Which we hope would be the first step in building such a system...not a patch released after the fact...4) Your Lenovo was compromised when you got it...
Last week it was revealed that Lenovo computers come pre-installed with adware that hijacks encrypted web sessions and makes user vulnerable to HTTPS man-in-the-middle attacks. According to Lenovo this affects all consumer laptops shipped between October and December of last year (which may include some sitting on shelves in Best Buys or other retailers left over from Christmas inventories).
The software called "Superfish" installs a self-signed root HTTPS certificate than can intercept all encrypted traffic for every website you visit, no matter what browser you use, and inject advertisements into all of those . Even worse, the Superfish TLS certificate is the same for every Lenovo machine, which might allow attackers to create impostor HTTPS sites (like a bank for instance) with the same cert which your computer would then not flag as a forgery. Then, of course, all of those keys are protected by the same password, "komodia".
Lenovo has published instructions for removing the malware, but you may be better off just doing a clean install of your OS.
The underlying SSL hijack software, Komodia Redirector and Komodia SSL Digester, developed by an Israeli company called Komodia (who's website is, understandably, DDOS'd), has been found on 14 pieces of software so far, including at least one trojan, and a privacy/security tool called PrivDog.
This website will test if your machine is infected with any of the Komodia-based apps.5) Some places are so insecure even a 7-year-old can hack them...
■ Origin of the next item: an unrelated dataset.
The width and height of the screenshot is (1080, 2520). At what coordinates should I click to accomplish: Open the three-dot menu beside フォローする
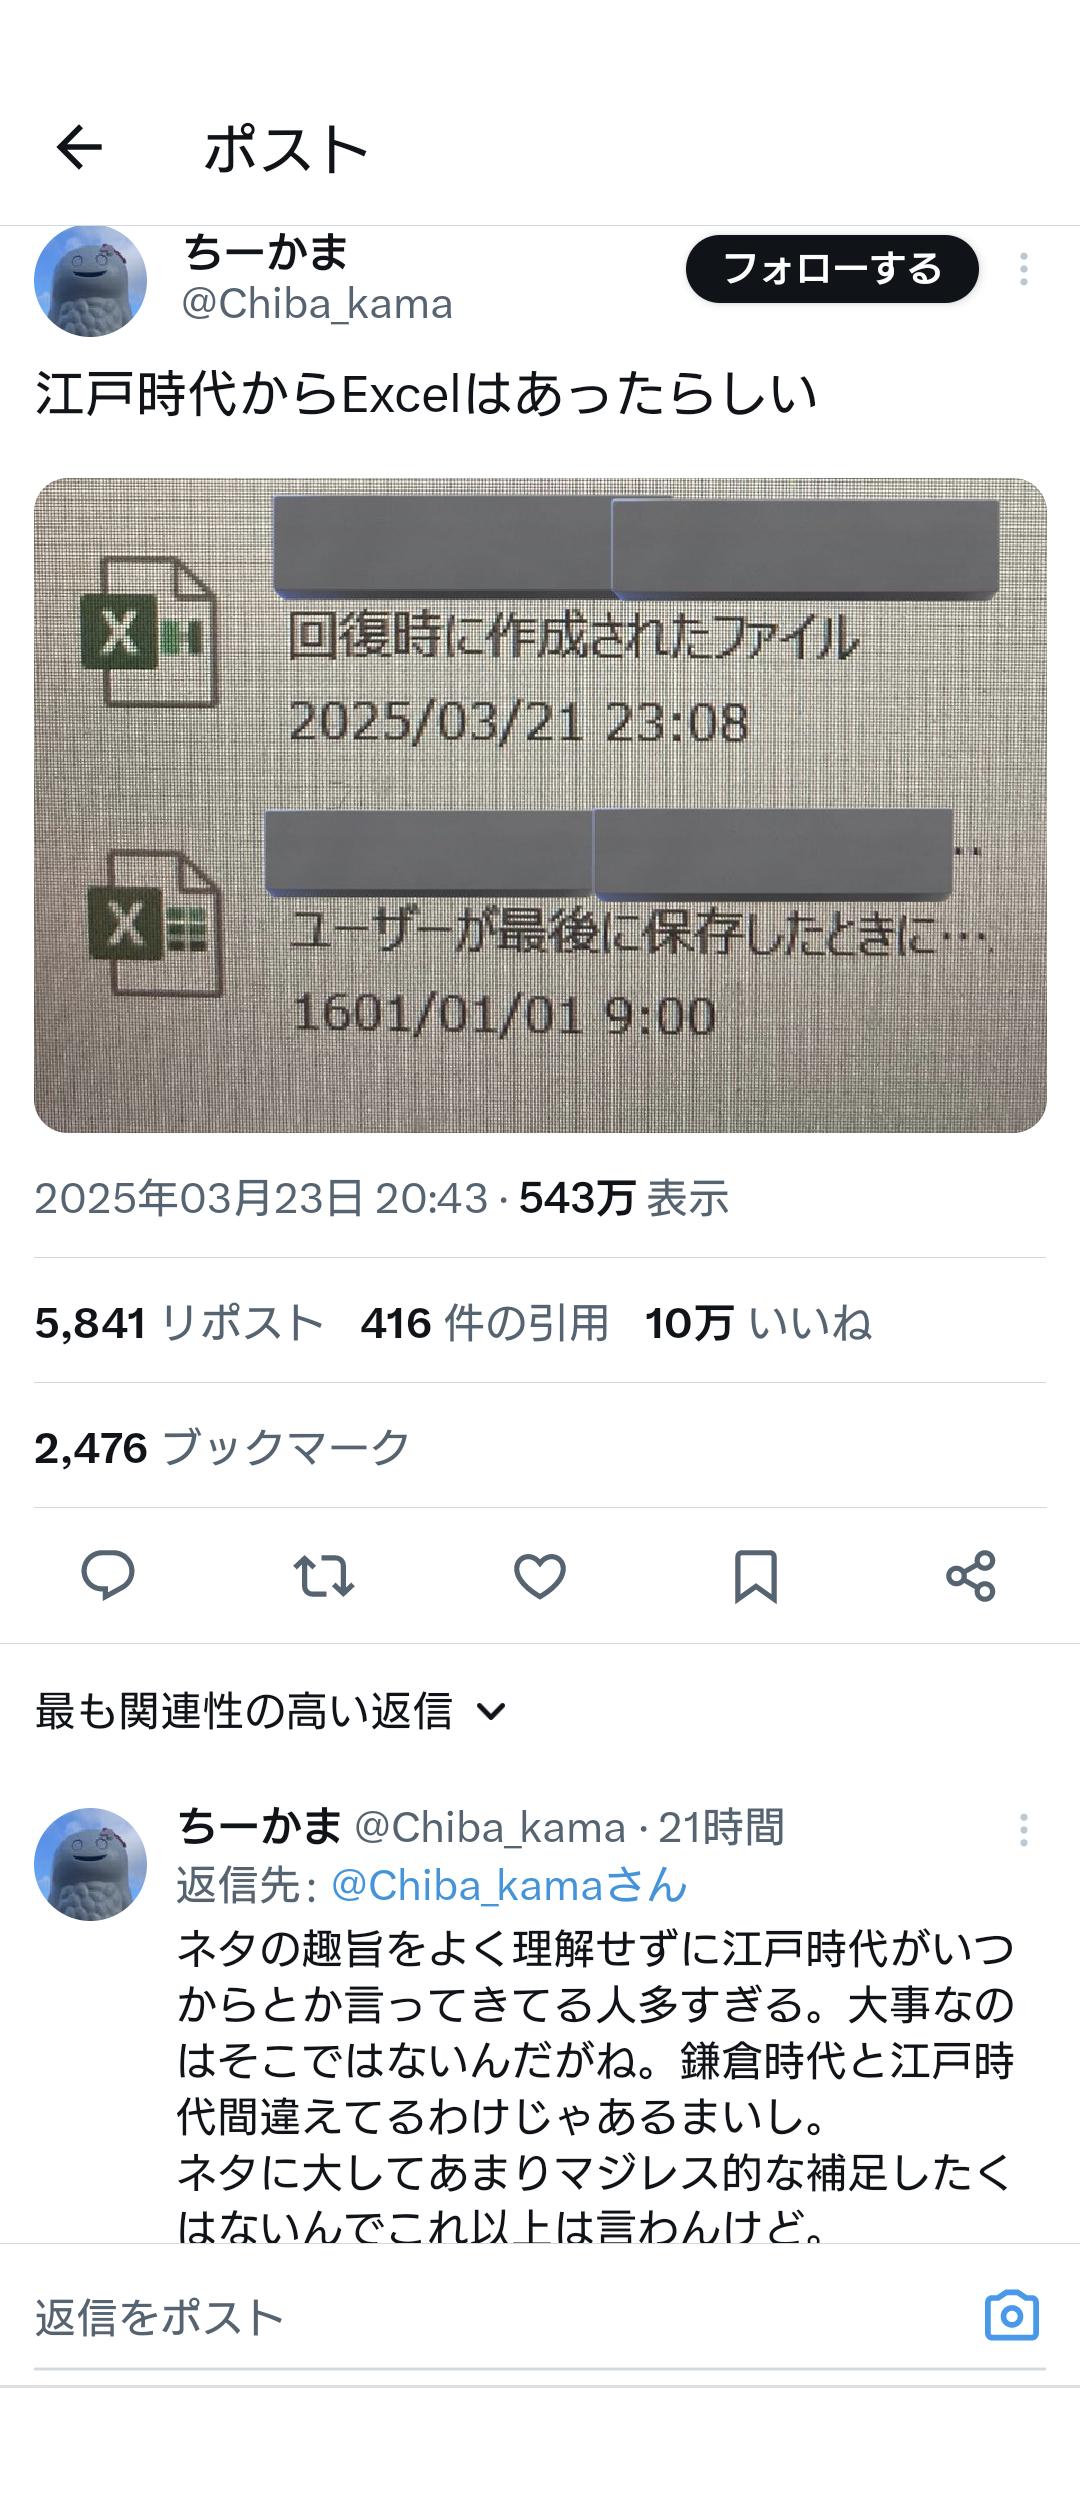pyautogui.click(x=1023, y=269)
It is always good when you find a free Wi-Fi connection at a coffee shop. But all of this changed for all those present the day when a seven year old girl hacked one such WAP and accessed a stranger’s laptop within minutes.
An experiment was conducted by Hide My Ass!, a VPN provider, to alert the public about the risks involved when using free, public Wi-Fi. To prove how easy and vulnerable you may be, the team at HMA gave this task to a seven year old girl.
Primary school student Betsy Davies from Dulwich in South London was able to hack into a public Wi-Fi hotspot after she searched and watched a video tutorial online which explained how to hack a network. It took 7-year old Betsy just 10 minutes and 54 seconds to hack into a Wi-Fi hotspot. She then set up a Rogue Access Point which is often used by cybercriminals to trigger a ‘man in the middle’ attack allowing her to ‘sniff’ traffic.
Professional pen-tester Marcus Dempsey watched Betsy as she made her way through by Googling everything. Of the things she Googled, there were eleven million results returned and about fourteen thousand video tutorials linked via YouTube.
Cain McKenna Charley, a member of HMA, said that the image of cyber criminals hiding away in some far flung part of the world is antiquated. They are just as likely to be sitting next to you in a coffee shop or a public library. And if a child can perform a basic hack on a Wi-Fi network in minutes, imagine the damage a professional blackhat can do.
As for the title here, by "some places" I really mean "most places". Hacking is literally child's play and we need to make sure we teach our children the ethics to go along with their computer skills.